Kamala Harris’s Misguided Plan to Close the Gender-Pay Gap

California senator Kamala Harris has unveiled a new plan to close the gender-pay gap.

Under Harris’s proposal, companies with 100 or more employees would have to report pay differentials between men and women, controlling for “differences in job titles, experience, and performance.” If they could not show that men and women were paid the same after factoring these controls in, they would be fined 1 percent of profits for every 1 percent gap in pay.

This “solution,” at one level, is curious. The statistic on which widely reported claims of a “gender pay gap” are based — that full-time female workers are paid only about 80 percent of what full-time male workers make — doesn’t account for job types, experience, or performance.

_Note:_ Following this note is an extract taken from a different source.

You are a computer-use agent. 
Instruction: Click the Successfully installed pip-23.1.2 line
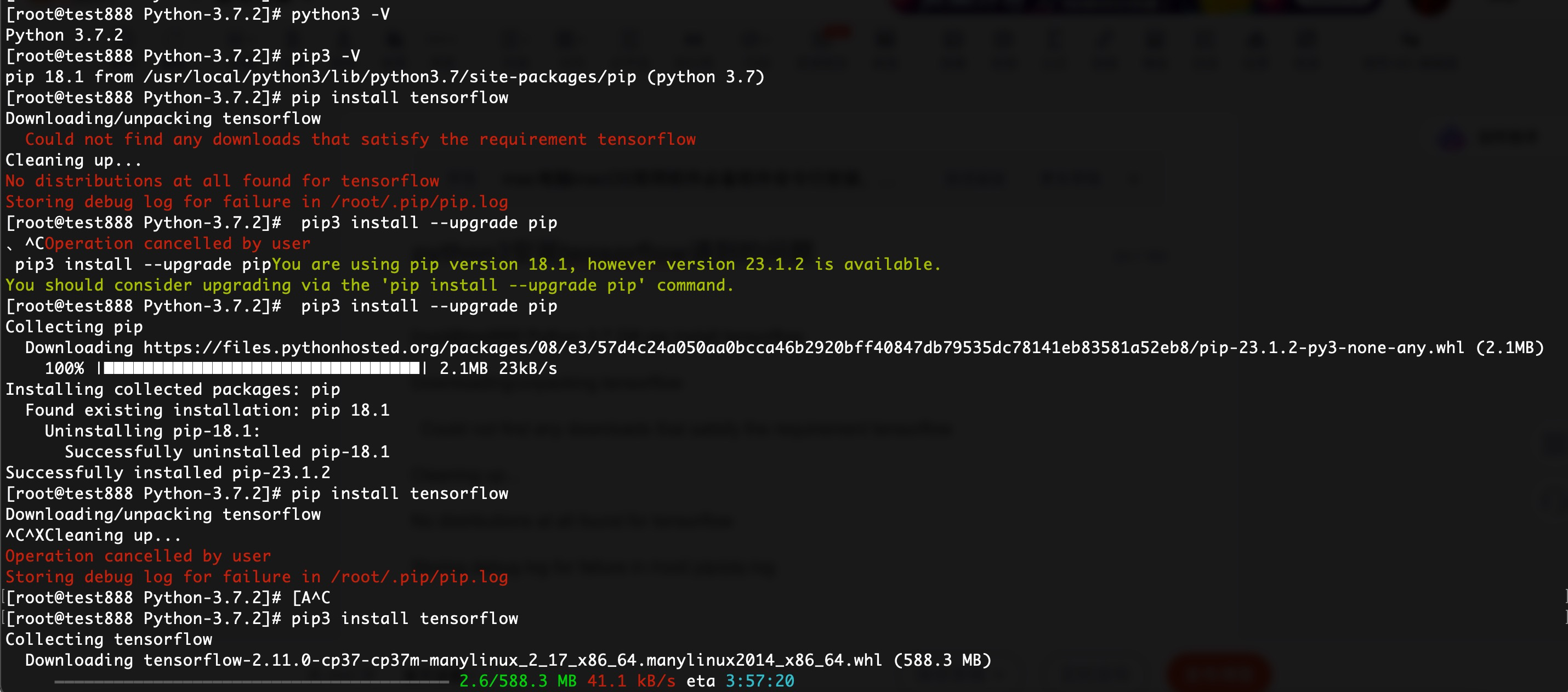167,472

In that sense, Harris’s legislation recognizes that such metrics are meaningless or, at least, too crude. But that means there’s also no reason to think that beefing up “equal pay for equal work” legislation by putting the presumption of compliance onto employers will close the headline rate everyone discusses.

In short, Harris’s plan does not really target the “gender pay gap” at all. It attempts to further stamp out gender pay discrimination by “policing at the elbow.” That aim will have fewer opponents. Yet the truth is, more factors than she accounts for determine wages. Her legislation would create significant compliance costs and avoidance strategies, lead to potential surpluses and shortages of workers, and could even hurt women who currently enjoy flexible working arrangements.

To see why, consider the Game of Thrones cast. Playing each character really constitutes a different “job.” The company producing the show could easily argue it has no pay gap at all then, in a literal sense, even before collecting any information. Yet suppose there were two extras running from Drogon in King’s Landing in that penultimate episode — one male and one female — with the same role, number of lines, screen time, and measurable prior experience. There still might be good reasons why they could command different pay rates.